Scheduling

Theory

We first develop the theoretical model that Managarm's scheduling heuristic is based on. Even though our goal is to work with discrete time slices, it will be beneficial to imagine that time slices can arbitrarily be split up into smaller sub-slices.

Let:

  • \(s_i\) be the length of the \(i\)-th time slice,
  • \(n_i\) be the number of threads that are schedulable in time slice \(i\) (i.e., threads that are either running or runnable, but not blocking),
  • \(\alpha_i(t)\) be 1 if thread \(t\) is schedulable in time slice \(i\), and 0 otherwise,
  • and let \(r_\ell(t)\) be the actual running time of thread \(t\) up to (and including) time slice \(\ell\).

Deciding which thread to run. From a fairness perspective, it would be ideal to run all \(n_i\) threads for time \(\frac{s_i}{n_i}\) in time slice \(i\) (i.e., it would be ideal to split up the time slice into \(n_i\) sub-slices). In reality, we can only run a single thread per time slice; however, we can still try to balance the running time of each thread such that it approaches the ideal scenario. For this purpse, Managarm defines the unfairness of thread \(t\) as:

\[ u_\ell(t) = \left( \sum_{i=0}^\ell \alpha_i(t) \frac{s_i}{n_i} \right) - r_\ell(t) \]

In our idealized scenario, we have \(u(t) = 0\) at all times: if we split the \(i\)-th time slice into \(n_i\) sub-slices of length \(\frac{s_i}{n_i}\) and let each thread run in exactly one of the sub-slices, then \(r_\ell(t)\) would exactly equal the sum of all \(\frac{s_i}{n_i}\). Thus, if \(u(t) < 0\) (respectively \(u(t) > 0\)), thread \(t\) has been active for longer (respectively shorter) than it would have been in the ideal scenario. Since \(u(t)\) decreases if thread \(t\) runs (and increases if a thread other than \(t\) runs), we always schedule the thread with the highest value of \(u(t)\).

Picking the length of a time slice. Our scheduling heuristic also has to pick the length of time slice \(s_\ell\). For this purpose, consider the thread \(t_0\) that runs in that time slice. We want to run \(t_0\) until \(u(t_1) \geq u(t_0)\), where \(t_1\) is the next best thread. While thread \(t_0\) runs, \(u(t_0)\) evolves as:

\[ u_\ell(t_0) = u_{\ell-1}(t_0) + \frac{s_\ell}{n_\ell} - s_\ell \]

on the other hand, \(u(t_1)\) is given by:

\[ u_\ell(t_1) = u_{\ell-1}(t_1) + \frac{s_\ell}{n_\ell} \]
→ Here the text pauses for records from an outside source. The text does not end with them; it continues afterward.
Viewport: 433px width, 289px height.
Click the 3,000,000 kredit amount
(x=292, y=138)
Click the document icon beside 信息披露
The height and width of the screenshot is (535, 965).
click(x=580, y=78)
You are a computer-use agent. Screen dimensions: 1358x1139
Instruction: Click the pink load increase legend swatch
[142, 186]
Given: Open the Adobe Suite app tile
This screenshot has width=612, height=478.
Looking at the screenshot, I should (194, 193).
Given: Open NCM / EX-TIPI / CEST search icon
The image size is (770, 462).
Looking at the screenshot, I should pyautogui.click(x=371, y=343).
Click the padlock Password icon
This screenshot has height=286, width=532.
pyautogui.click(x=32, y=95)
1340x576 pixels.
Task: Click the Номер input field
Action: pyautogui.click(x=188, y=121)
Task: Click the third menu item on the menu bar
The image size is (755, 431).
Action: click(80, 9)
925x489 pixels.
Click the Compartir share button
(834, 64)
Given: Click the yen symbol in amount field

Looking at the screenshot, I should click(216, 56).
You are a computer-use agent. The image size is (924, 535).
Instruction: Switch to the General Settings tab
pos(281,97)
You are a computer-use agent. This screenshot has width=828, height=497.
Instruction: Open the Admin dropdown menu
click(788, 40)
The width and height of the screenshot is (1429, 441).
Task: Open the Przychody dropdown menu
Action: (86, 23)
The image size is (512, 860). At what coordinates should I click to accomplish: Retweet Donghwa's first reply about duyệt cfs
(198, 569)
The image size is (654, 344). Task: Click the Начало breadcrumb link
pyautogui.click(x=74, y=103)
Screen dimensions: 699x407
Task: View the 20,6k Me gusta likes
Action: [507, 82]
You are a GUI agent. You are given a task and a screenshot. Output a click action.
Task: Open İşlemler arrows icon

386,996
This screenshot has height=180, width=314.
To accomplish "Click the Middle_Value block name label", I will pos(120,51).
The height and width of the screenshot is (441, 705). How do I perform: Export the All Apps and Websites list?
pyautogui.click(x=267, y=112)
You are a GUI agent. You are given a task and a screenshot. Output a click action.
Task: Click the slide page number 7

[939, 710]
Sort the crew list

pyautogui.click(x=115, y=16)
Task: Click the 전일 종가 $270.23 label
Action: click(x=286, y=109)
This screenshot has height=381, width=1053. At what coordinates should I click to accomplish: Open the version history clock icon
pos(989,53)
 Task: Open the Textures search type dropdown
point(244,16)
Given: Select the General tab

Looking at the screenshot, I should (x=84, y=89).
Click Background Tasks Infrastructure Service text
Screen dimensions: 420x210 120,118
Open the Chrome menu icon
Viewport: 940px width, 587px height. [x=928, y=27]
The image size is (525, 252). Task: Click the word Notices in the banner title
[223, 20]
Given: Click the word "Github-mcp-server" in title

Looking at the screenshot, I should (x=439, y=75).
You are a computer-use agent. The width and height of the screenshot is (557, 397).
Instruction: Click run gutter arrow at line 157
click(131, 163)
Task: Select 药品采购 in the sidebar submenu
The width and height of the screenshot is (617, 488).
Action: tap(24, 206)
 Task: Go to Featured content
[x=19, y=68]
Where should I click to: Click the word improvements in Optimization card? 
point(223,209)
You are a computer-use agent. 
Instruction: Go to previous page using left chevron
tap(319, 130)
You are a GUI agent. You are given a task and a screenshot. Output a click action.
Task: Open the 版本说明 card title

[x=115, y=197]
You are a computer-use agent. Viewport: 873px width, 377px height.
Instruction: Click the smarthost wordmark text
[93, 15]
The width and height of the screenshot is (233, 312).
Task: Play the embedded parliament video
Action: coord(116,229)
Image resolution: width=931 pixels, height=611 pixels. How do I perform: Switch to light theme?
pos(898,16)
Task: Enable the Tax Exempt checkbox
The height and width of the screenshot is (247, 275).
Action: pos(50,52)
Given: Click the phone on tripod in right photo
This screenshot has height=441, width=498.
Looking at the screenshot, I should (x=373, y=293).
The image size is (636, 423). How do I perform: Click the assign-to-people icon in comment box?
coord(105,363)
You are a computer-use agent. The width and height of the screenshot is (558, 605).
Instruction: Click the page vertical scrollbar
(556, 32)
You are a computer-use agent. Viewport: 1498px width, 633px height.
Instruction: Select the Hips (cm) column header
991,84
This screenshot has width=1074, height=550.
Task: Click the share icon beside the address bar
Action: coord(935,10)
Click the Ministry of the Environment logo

Hence, \( u(t_1) - u(t_0) \geq 0 \Leftrightarrow s_\ell \geq u_{\ell - 1}(t_0) - u_{\ell - 1}(t_1) \) yields the length of our time slice. In practice, we want to avoid time slices that are too short and pick \( s_\ell \geq u_{\ell - 1}(t_0) - u_{\ell - 1}(t_1) + s_\textrm{gr} \), where \( s_\textrm{gr} \) is some granularity constant (e.g., 10 ms).